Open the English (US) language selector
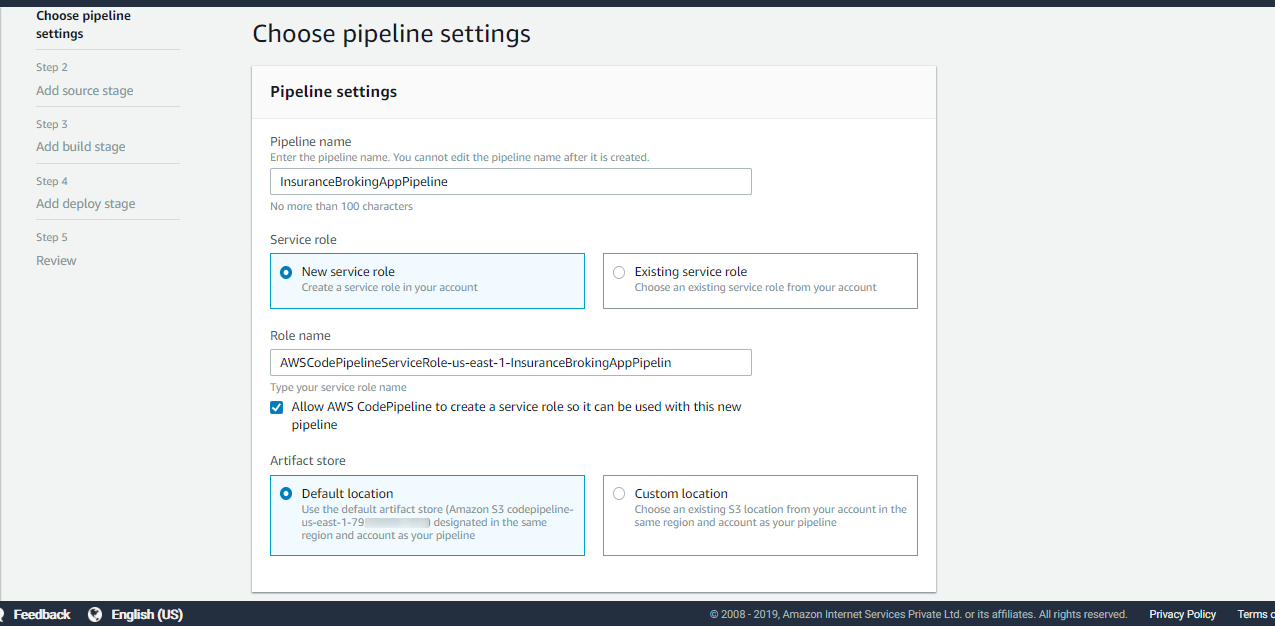1275x626 pixels. (x=146, y=614)
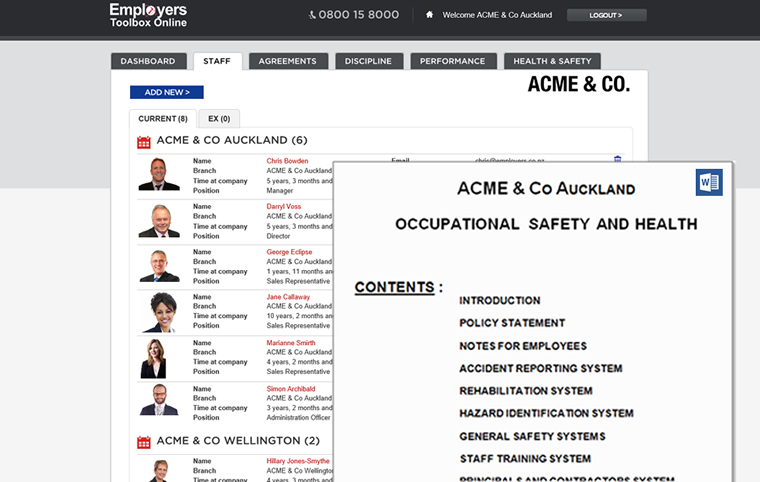Click the calendar icon beside ACME & Co Wellington
Viewport: 760px width, 482px height.
coord(144,441)
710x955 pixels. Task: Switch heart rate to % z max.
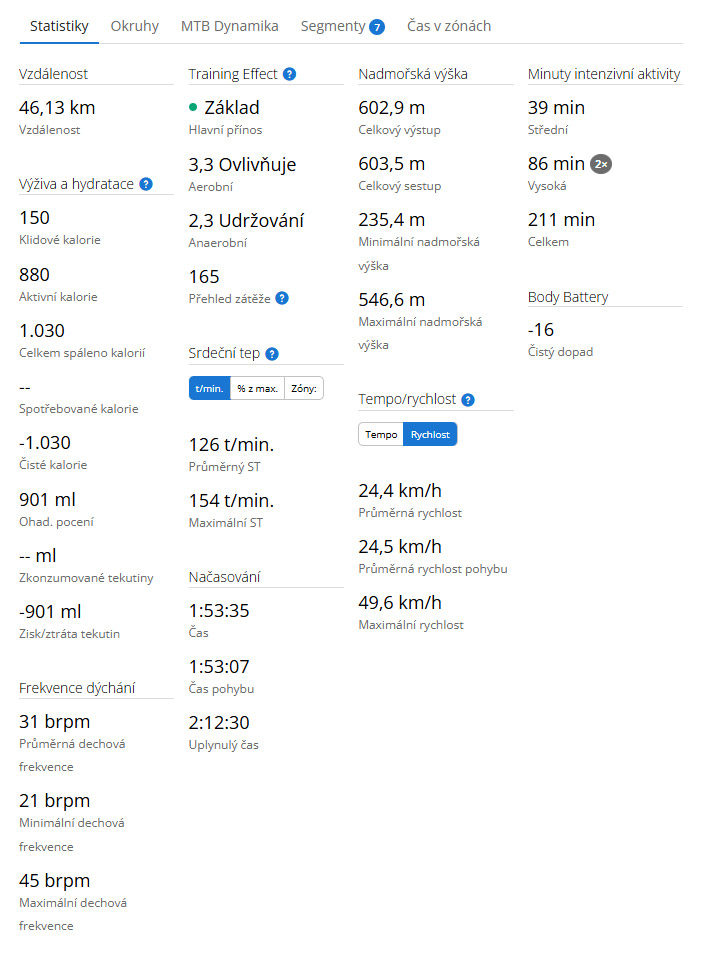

■ What is being asked ■
If a record holds a picture, leave that picture out; retype everything else exactly.

■ Completed task ■
Open the English (US) language selector
1275x626 pixels. (x=146, y=614)
Click the calendar icon beside ACME & Co Wellington
Viewport: 760px width, 482px height.
coord(144,441)
710x955 pixels. Task: Switch heart rate to % z max.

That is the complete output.